On paper, the idea of a supervillain team consisting of Catwoman, Poison Ivy and Harley Quinn seems like a reasonable one. You could make a decent mid-market series out of that, with a writer who could do character-based humour and action scenes – someone like Gail Simone or the Giffen/DeMatteis team. It wouldn’t be great, but it’d be readable.
However, the script for this is by Paul Dini, and despite his love for these characters (and for Zatanna, who *of course* makes an appearance) he doesn’t actually bother to distinguish them as people (apart from a couple of lines for Harley where she uses contractions). Instead, he just has them spout exposition at each other in interchangeable voices. While Rucka reveals character, motivation and background through dialogue – making Kate Kane talk differently from her girlfriend who talks differently from Batman who talks differently from Kane’s military father, thus letting us know what kind of people these are, Dini, however, has moved past such trivia as ‘characterisation’ and ‘depth’ (even of the minimal kind found in the Batwoman story), preferring instead to use dialogue to recap plot points from what I presume are his own later Batman stories (after I gave up bothering with his run on Detective) and the abysmal Countdown. There is precisely one exchange in this story that rings at all true as something a human being might say (the ‘Nigerian scam’ panel). – everything else is, at best, Claremontian.

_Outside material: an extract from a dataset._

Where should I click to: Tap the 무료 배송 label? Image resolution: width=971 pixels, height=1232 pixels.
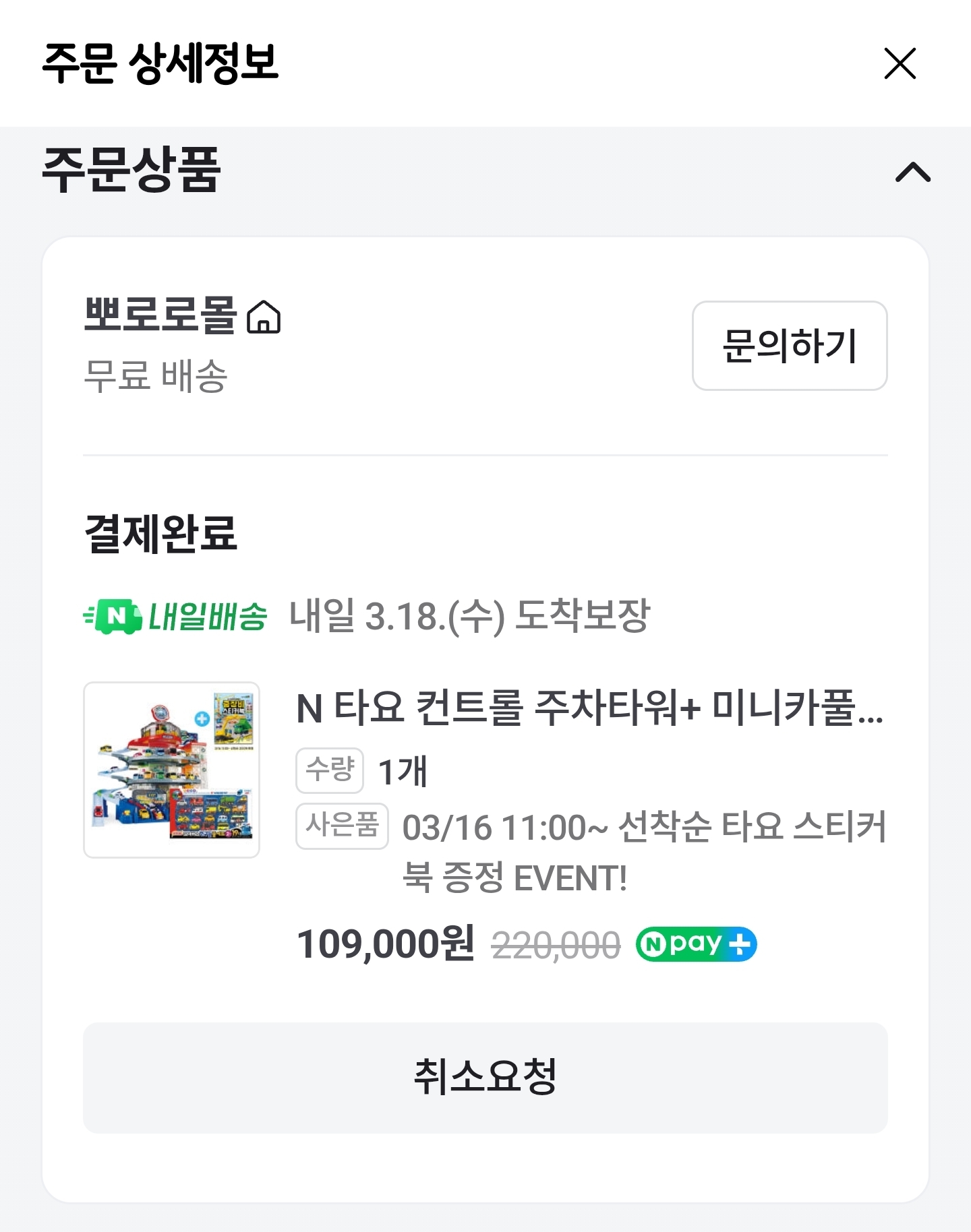(156, 375)
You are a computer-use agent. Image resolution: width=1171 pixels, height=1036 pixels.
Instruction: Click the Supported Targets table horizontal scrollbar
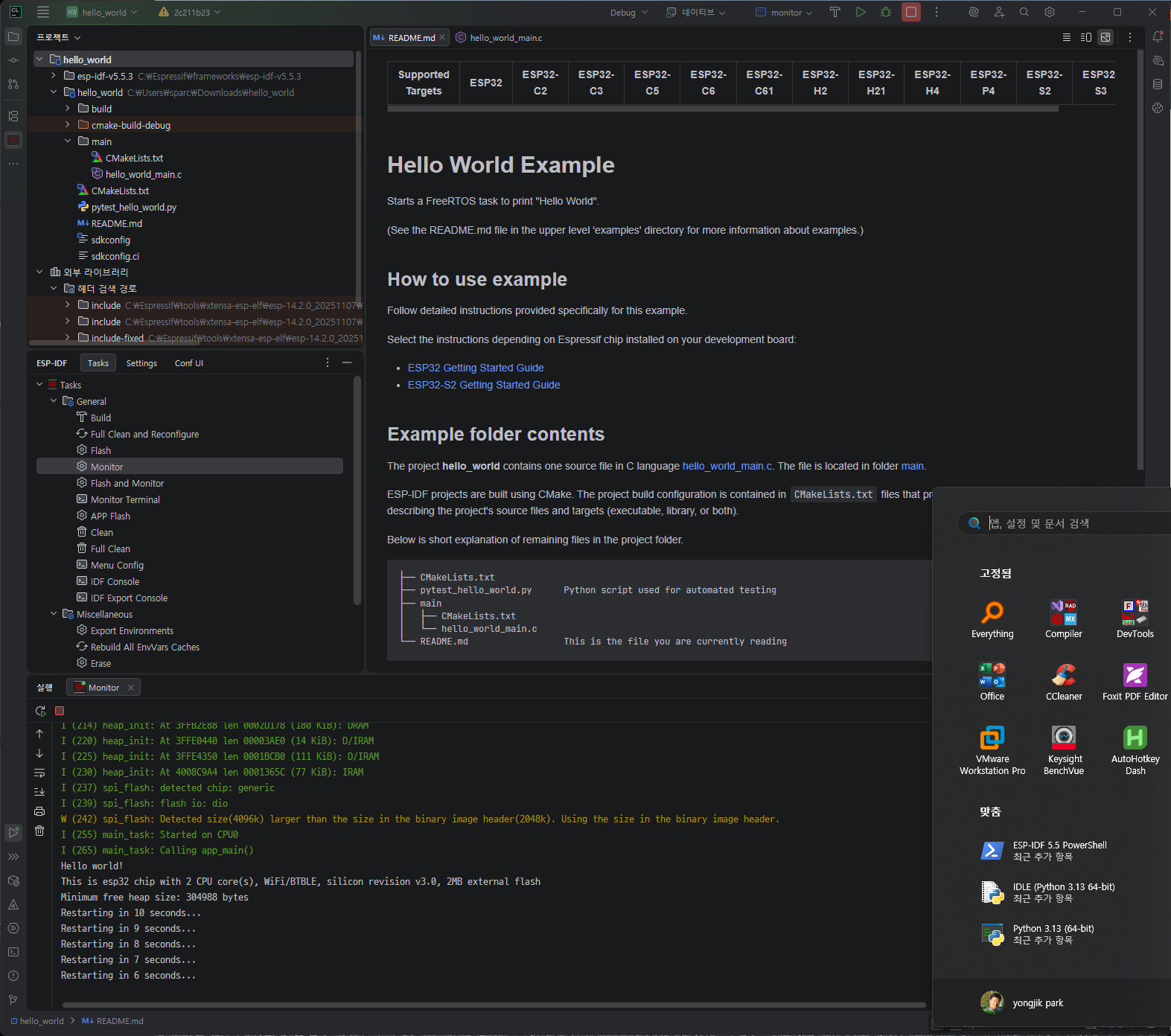coord(722,109)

But Dini’s writing here, bad as it is, is not the real problem. The problem’s with the art. Artist Guillem March actually displays some talent here. In fact in some ways he’s too good for the script – he has a facility for facial expressions, and manages to make the characters ‘act’ surprisingly well, and display recognisable characteristics – but this is working against the script rather than for it.
The problem is that he’s far more interested in drawing arses than actually telling the story. Now, I have no particular problem with mildly sexualised or titillating art in comics per se – it’s not something I have any especial interest in, but whatever. Some of Williams’ art in Detective has a definite sexual undercurrent, and that’s fine – it adds to the story.
But look at the bottom (in both senses) of page ten of Gotham City Sirens (I would scan this in, but I’ve not installed the drivers on my new laptop yet). A huge shot of Catwoman’s arse, for no particular reason. And Harley and Ivy’s heads *level* with it, even though all three are standing up, close to each other, and there is no suggestion of looking at them from an angle – no perspective distortion at all. The only way this panel makes sense is if Harley and Ivy are kneeling or Catwoman is standing on a box, but only for this panel. In the next panel, meanwhile, Harley and Ivy have swapped places for no explicable reason except that the artist was too busy drawing Catwoman’s arse to care about coherent storytelling.
These two comics, for all their surface similarities, serve as almost perfect examples of How To Do It and How Not To Do It – polar opposites, except for one unfortunate fact. Despite the fact that these comics have female main characters, and are apparently intended to appeal to the female comics-reading audience, only two of the twenty people credited with some creative or editorial role are women (the colourist on the backup feature in Detective and an assistant editor on GCS). Which is not to say that only women can write or draw or edit comics about or for women – that would be a ludicrous suggestion. But I *do* think that if the numbers were nearer parity (not just on these titles, but in the industry as a whole) we would have rather fewer comics where women are undifferentiated holders of tits and arse, and rather more where they’re people. But how do we get that parity when comics like Gotham City Sirens exist?
*(I won’t even mention that Catwoman says ‘blame it on sunshine’…. Damn.)